• [Task instructions]
The lines to extract run from the first line of the entries through the line that contains "This screenshot has width=890, height=552."; reproduce exactly those lines and no others.

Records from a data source

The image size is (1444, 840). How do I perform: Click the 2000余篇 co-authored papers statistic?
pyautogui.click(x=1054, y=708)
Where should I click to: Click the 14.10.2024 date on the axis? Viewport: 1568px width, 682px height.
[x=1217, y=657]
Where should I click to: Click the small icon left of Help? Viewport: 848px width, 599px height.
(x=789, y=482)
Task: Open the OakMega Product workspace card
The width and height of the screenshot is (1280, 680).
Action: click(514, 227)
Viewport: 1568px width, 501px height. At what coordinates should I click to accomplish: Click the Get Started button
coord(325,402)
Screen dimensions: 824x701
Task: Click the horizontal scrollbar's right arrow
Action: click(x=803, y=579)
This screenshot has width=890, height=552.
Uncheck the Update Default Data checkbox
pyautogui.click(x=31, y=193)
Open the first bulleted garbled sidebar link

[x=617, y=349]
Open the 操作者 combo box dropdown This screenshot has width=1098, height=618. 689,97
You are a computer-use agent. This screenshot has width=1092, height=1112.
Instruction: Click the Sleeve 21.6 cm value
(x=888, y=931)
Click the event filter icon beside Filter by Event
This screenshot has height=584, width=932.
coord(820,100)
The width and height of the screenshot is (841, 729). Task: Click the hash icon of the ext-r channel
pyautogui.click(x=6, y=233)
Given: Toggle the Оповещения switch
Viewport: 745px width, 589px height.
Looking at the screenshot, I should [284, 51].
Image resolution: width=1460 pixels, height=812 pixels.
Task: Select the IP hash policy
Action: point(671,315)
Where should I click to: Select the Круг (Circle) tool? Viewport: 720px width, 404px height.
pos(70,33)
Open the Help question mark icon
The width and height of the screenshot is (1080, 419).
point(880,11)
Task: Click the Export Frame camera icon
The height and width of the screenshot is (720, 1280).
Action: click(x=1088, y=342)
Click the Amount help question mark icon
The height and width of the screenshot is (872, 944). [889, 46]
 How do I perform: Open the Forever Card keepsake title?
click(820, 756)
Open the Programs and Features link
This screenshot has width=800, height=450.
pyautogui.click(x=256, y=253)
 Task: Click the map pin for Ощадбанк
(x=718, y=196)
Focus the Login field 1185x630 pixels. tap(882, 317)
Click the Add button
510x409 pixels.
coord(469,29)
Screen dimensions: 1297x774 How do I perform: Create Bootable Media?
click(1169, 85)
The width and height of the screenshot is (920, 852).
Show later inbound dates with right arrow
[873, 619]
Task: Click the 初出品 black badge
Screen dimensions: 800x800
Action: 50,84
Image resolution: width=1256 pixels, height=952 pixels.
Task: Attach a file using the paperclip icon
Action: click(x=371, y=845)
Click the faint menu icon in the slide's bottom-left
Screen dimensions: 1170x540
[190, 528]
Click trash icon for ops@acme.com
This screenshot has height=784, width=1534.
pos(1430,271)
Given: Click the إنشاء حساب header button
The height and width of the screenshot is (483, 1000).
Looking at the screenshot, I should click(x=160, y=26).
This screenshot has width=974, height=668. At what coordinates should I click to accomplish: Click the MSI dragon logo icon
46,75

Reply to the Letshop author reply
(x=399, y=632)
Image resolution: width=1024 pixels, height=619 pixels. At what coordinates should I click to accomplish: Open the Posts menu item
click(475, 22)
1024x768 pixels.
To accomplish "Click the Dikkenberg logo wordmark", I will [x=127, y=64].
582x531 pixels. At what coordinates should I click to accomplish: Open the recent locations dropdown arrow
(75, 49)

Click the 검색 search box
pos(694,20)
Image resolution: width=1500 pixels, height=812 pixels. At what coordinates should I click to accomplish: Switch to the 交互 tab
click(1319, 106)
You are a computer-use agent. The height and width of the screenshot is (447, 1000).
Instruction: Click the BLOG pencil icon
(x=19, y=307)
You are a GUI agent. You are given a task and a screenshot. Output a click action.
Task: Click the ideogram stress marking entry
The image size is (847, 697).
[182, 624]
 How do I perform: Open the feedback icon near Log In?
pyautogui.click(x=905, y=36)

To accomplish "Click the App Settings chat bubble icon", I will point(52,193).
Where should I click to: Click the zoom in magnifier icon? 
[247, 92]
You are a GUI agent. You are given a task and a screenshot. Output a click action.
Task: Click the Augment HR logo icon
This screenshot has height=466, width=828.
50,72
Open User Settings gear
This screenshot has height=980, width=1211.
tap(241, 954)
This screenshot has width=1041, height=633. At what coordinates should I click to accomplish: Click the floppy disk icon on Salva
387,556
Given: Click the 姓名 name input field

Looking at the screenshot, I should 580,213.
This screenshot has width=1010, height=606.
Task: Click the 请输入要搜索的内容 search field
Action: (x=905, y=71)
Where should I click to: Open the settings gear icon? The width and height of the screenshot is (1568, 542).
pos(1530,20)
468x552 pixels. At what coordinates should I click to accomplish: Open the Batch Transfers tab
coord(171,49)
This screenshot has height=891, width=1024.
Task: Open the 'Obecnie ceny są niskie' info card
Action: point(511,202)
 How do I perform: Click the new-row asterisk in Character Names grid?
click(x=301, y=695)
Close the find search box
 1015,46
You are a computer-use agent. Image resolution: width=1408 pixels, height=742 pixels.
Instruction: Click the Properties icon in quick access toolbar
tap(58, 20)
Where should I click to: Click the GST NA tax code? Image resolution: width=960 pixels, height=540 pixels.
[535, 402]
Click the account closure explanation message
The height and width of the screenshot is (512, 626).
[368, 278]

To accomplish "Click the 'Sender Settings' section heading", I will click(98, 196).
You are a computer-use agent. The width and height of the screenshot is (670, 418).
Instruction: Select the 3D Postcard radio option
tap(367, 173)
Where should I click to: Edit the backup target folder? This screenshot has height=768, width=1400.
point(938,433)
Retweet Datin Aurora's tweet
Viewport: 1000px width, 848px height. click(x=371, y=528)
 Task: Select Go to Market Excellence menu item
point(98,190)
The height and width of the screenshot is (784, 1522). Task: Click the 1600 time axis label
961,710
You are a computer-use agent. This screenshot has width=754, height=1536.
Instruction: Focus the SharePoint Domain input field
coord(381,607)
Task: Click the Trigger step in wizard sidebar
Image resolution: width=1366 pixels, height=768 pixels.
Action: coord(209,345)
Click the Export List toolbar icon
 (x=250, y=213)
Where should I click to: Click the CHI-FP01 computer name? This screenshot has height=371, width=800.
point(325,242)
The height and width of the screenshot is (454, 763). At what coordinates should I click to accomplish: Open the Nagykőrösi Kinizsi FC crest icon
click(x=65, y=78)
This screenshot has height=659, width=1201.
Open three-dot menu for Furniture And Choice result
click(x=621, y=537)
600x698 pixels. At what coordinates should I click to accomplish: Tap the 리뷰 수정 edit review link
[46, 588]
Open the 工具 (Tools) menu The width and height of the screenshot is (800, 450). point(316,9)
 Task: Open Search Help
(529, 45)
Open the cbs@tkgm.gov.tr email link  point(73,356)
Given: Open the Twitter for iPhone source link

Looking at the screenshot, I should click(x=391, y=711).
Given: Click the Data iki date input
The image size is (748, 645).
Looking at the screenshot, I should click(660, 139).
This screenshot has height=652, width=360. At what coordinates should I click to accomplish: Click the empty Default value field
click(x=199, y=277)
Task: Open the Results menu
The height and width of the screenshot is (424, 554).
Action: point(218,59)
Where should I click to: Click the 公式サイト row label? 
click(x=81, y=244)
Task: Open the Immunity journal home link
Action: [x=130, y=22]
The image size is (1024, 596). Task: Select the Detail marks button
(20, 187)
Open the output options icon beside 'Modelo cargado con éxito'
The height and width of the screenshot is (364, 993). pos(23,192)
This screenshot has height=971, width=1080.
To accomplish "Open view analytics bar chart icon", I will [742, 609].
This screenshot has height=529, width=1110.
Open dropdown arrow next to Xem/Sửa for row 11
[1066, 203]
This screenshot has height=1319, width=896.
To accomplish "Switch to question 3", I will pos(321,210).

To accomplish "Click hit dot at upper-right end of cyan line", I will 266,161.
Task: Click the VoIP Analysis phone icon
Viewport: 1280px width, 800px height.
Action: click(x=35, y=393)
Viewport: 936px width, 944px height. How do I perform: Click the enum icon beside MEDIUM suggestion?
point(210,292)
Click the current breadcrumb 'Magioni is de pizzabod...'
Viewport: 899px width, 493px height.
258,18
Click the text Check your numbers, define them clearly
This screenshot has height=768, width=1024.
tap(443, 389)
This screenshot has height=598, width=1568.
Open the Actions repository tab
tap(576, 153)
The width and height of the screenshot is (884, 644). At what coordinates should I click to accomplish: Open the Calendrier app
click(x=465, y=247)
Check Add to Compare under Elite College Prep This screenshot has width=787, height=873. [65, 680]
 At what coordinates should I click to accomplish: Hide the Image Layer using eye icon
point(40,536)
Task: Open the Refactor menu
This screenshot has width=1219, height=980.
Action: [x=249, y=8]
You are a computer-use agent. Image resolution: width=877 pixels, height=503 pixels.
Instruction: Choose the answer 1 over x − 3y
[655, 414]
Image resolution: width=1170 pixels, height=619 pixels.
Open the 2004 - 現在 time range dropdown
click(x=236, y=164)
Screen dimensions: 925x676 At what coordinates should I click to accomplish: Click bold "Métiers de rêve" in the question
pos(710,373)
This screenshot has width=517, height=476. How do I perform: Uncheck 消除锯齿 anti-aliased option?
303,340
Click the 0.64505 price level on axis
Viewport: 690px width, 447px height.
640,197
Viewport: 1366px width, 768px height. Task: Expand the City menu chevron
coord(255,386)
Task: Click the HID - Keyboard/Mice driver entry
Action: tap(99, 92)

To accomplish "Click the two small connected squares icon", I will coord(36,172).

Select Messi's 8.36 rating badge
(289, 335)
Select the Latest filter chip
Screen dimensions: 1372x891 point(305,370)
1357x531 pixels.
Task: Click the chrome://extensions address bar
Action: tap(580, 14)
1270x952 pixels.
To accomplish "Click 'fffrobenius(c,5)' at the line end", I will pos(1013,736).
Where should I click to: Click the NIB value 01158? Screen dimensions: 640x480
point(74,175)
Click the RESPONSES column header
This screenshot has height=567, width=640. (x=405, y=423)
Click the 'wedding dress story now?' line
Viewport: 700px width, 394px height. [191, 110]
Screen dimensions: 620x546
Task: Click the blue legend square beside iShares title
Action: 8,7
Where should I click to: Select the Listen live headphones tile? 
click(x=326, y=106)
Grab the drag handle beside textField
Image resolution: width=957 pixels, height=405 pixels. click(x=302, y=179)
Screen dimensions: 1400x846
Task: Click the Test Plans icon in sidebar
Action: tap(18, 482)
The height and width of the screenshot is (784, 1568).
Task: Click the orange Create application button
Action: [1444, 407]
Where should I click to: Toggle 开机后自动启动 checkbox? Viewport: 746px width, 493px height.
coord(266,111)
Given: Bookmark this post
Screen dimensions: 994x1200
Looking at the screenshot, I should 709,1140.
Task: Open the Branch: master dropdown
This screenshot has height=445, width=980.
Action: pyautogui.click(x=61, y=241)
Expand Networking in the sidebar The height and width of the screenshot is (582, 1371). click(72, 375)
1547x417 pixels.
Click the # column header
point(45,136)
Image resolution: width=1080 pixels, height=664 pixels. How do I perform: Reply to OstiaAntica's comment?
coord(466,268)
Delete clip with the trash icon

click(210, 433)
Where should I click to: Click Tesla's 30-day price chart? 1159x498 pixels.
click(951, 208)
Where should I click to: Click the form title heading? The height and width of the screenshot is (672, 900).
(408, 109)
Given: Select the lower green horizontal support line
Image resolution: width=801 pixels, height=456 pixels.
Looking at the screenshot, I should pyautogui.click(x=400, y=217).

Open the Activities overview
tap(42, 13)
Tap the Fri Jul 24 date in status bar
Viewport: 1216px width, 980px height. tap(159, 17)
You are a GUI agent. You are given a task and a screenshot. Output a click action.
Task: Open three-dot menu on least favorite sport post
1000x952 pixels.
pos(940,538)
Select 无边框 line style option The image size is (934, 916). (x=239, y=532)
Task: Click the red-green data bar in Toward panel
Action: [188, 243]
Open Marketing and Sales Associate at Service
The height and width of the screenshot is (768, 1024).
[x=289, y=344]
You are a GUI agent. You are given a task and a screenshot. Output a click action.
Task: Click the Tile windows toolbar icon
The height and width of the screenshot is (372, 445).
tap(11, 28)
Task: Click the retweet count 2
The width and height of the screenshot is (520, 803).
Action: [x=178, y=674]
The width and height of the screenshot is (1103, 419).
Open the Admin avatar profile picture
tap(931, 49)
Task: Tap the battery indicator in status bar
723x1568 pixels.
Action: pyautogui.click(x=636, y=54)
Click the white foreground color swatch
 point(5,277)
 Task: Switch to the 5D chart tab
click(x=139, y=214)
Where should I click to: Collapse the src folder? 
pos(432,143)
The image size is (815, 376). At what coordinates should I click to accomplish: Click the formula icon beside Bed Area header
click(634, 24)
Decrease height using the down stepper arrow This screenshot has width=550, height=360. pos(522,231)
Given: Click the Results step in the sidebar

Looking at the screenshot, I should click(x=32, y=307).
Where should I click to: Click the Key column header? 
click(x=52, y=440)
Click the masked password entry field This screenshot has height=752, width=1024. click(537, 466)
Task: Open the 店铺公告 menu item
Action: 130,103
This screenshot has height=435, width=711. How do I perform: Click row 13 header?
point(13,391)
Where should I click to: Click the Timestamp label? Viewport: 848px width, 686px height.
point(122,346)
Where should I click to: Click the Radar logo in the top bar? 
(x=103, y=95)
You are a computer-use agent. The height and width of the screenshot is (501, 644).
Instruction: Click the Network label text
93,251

• [Answer to the exercise]
The image size is (1444, 840). How do I perform: Click the 2000余篇 co-authored papers statistic?
pyautogui.click(x=1054, y=708)
Where should I click to: Click the 14.10.2024 date on the axis? Viewport: 1568px width, 682px height.
[x=1217, y=657]
Where should I click to: Click the small icon left of Help? Viewport: 848px width, 599px height.
(x=789, y=482)
Task: Open the OakMega Product workspace card
The width and height of the screenshot is (1280, 680).
Action: click(514, 227)
Viewport: 1568px width, 501px height. At what coordinates should I click to accomplish: Click the Get Started button
coord(325,402)
Screen dimensions: 824x701
Task: Click the horizontal scrollbar's right arrow
Action: click(x=803, y=579)
This screenshot has width=890, height=552.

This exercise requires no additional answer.